Finally, a moment to myself.
I sit on the couch, expressing milk for his next feed.
Time circles my mind.
Do I have enough time to write this?
Should I sleep instead?
It’s getting late.
I should be grateful.
I should be present.
I should… I should.
The guilt.
The intrusive thoughts.
The disconnection from self.
The robotic washing of bottles, clothes, and dishes.

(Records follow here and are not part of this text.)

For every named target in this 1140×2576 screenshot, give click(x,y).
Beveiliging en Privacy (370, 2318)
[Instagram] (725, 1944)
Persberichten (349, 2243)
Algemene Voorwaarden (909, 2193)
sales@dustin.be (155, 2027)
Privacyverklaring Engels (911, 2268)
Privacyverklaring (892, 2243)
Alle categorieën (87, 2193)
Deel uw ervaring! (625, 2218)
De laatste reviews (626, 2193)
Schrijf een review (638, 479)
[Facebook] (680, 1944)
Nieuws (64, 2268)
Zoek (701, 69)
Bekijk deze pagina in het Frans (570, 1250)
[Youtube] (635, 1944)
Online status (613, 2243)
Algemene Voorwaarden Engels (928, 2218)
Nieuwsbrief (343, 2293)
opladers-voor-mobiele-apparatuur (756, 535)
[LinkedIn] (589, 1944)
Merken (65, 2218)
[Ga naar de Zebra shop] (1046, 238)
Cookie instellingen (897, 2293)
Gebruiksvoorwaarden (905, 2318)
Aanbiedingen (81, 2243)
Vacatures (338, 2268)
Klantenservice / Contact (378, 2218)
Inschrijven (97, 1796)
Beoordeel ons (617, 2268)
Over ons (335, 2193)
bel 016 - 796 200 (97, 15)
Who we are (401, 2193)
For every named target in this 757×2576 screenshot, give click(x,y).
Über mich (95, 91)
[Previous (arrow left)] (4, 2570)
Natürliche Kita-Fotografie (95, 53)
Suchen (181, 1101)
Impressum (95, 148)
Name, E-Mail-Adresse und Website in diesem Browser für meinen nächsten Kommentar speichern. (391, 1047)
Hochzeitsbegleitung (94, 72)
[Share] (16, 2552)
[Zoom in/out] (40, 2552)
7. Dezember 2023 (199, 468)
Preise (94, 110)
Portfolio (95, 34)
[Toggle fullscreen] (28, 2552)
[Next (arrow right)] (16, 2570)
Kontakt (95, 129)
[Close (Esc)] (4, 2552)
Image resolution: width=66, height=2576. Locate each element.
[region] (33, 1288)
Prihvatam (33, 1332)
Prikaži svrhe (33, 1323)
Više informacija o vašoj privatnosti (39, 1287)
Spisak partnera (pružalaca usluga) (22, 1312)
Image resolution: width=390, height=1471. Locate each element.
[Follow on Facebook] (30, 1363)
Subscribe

Then the question returns.
Do I have enough time for me?
What me?
Who am I?
Where am I?
I miss her.
I miss me.
Who have I become?
I have become a mother.
I am everything to this little human who will one day call me mum.
His life depends on me with every waking moment.
I give.
And I give.
Then he smiles.
And suddenly I see him
the little human I have nourished with tired eyes,
with time,
with love stretched beyond capacity.
Sometimes I leave to rest.
To breathe.
But even then my mind returns home.
I should be there.
I should be caring for my baby.
Is this normal?
Am I normal?
I feel myself unbecoming the woman I once knew so well.
They say this time is sacred.
And it is.
But it goes fast.
Maybe because we are not fully here in these early days.
We are surviving.
Living on autopilot.
Days blur together.
Until suddenly he shows me something new —
a smile,
a look,
a tiny trick he has learned.
And that moment is priceless.
His beautiful smile.
His big, beautiful eyes.
He is beginning his life
as I share mine
to keep him thriving.
A sacred sacrifice.
A whirlwind.
A shift in reality.
Who am I?
I am mother.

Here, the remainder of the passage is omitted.